@samraaEs gibt ja das Sprichwort: Was Hänschen nicht lernt, lernt Hans nimmer mehr. Ein Fünkchen Wahrheit steckt drin. Damit ist aber nicht der bewusste Teil unseres Denkenes gemeint. Denn Fakten lernen, sich an einer Uni anschreiben, sich weiterbilden. Das kann man auch alles noch im hohen Alter.
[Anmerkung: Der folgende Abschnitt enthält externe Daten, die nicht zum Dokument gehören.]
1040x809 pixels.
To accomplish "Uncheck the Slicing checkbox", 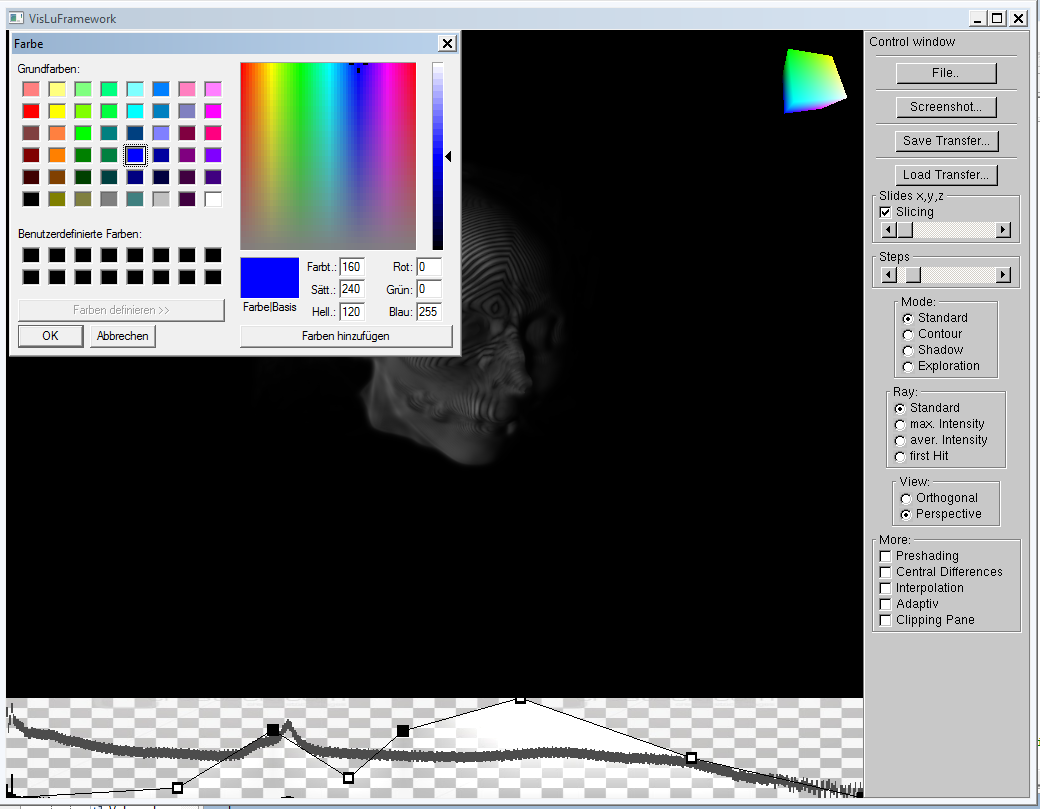I will point(885,211).
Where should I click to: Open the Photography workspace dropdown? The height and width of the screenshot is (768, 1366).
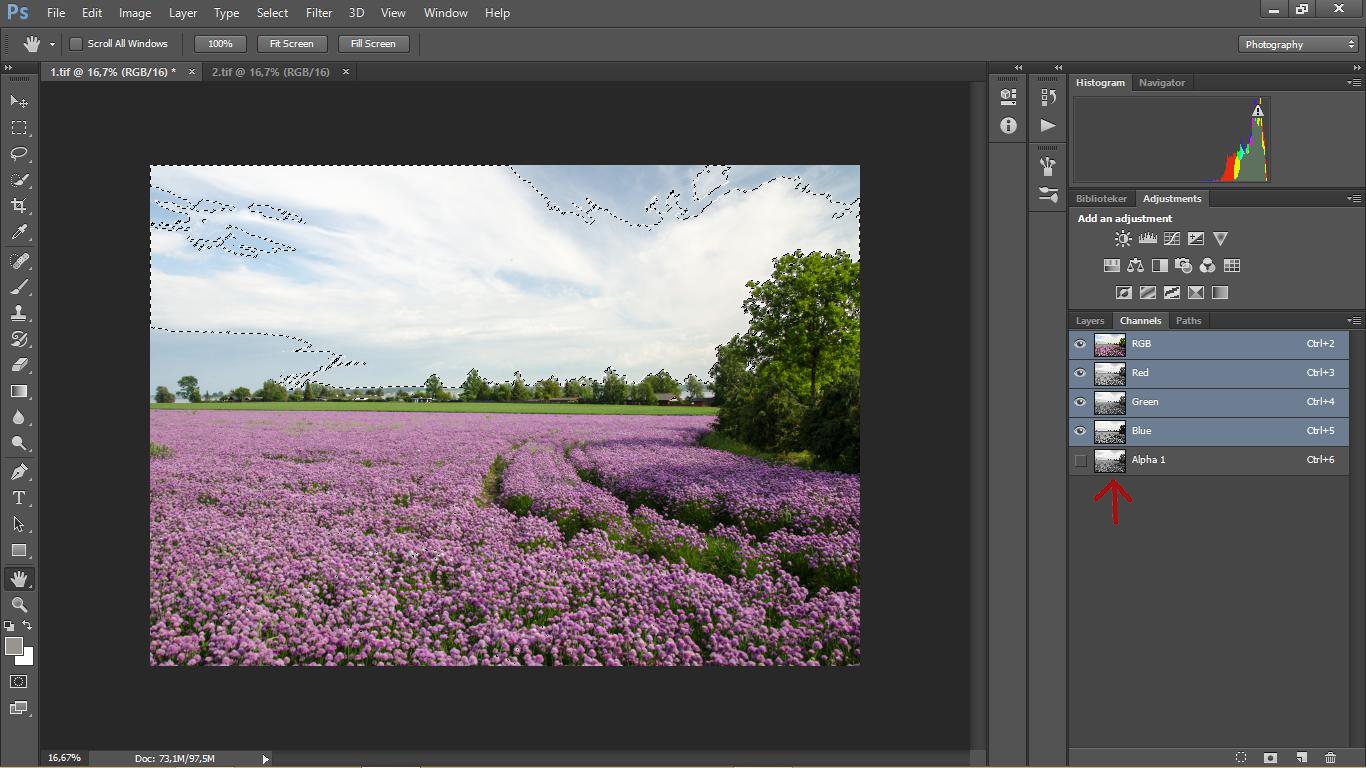1297,44
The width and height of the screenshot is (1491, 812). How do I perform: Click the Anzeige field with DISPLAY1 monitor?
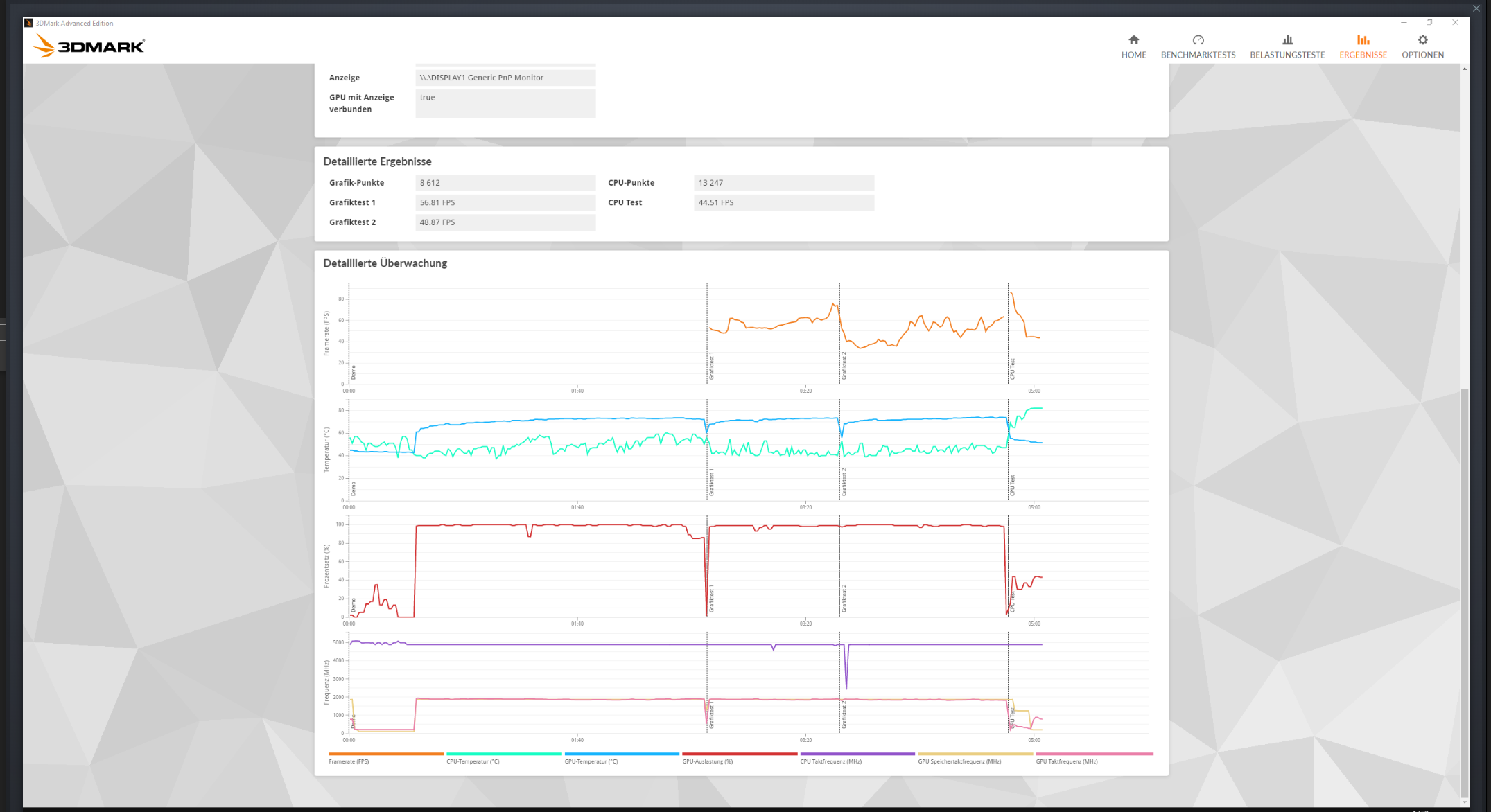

Aber bereits im Säuglingsalter, wo die verschiedenen "Ich's" im Gehirn noch nicht entwickelt sind, werden grundlegende Verhaltenszüge geprägt. Das Baby erfährt seine Umwelt durch sensorische Erfahrungen, Gefühle und Emotionen. Am Besten zu einer liebevollen Mutter/Vater. Rationales, "bewusstes" Denken findet noch nicht statt. Babys haben ein angeborenes Verständnis für Grammatik, erkennen dadurch also Muster der Sprache, prägen sie sich ein und imitieren später. Sie erkennen auch Gesichter und lernen, sie zu interpretieren. Gerade wenn ein Baby vernachlässigt wird und man kaum mit ihm spricht, wird es grundlegende Verhaltensstörungen und Sprachstörungen entwickeln, die auch später nur sehr schwer auszugleichen sind. Irgendwann, je nach Entwicklungsstand, Sprachfähigkeit etc. entwickelt ein Baby ein "Bewusstsein" für sich selbst. All die sensorischen Erinnerungen, Gefühle etc. sind aber für das rationale Bewusstsein nicht mehr zugänglich. (Erinnern wir uns an unser Leben als Baby?) Sie sind im Unterbewusstsein gespeichert. Man denke nur mal darüber nach, was es bedeuten würde, "bewusst" über das Gehen nachzudenken. Oder Sprechen. (bei Menschen mit Hirnschäden nach Unfällen zu beobachten. Die müssen alles was mal im Hirn gespeichert war, neu lernen. Sprechen, gehen, bewegen etc.) Aber noch viele andere Aspekte im Alltag, werden durch unser intuitives, unterbewusstes Verhalten gesteuert. Der soziale Umgang miteinander, emotionale Intelligenz, Empathie. Das sind keine rationalen Überlegungen, sondern intuitive, sehr schnell zugängliche Verhaltensweisen. Beobachtbar in Gruppen, wo schnell erkennbar wird, wer wie tickt. Verstellt sich ein Mensch total (z.B. um "cool" zu wirken, obwohl er das normalerweise nicht ist), erkennen das normale Menschen sofort. Dafür haben wir sehr feine Antennen. Frauen insbesonders.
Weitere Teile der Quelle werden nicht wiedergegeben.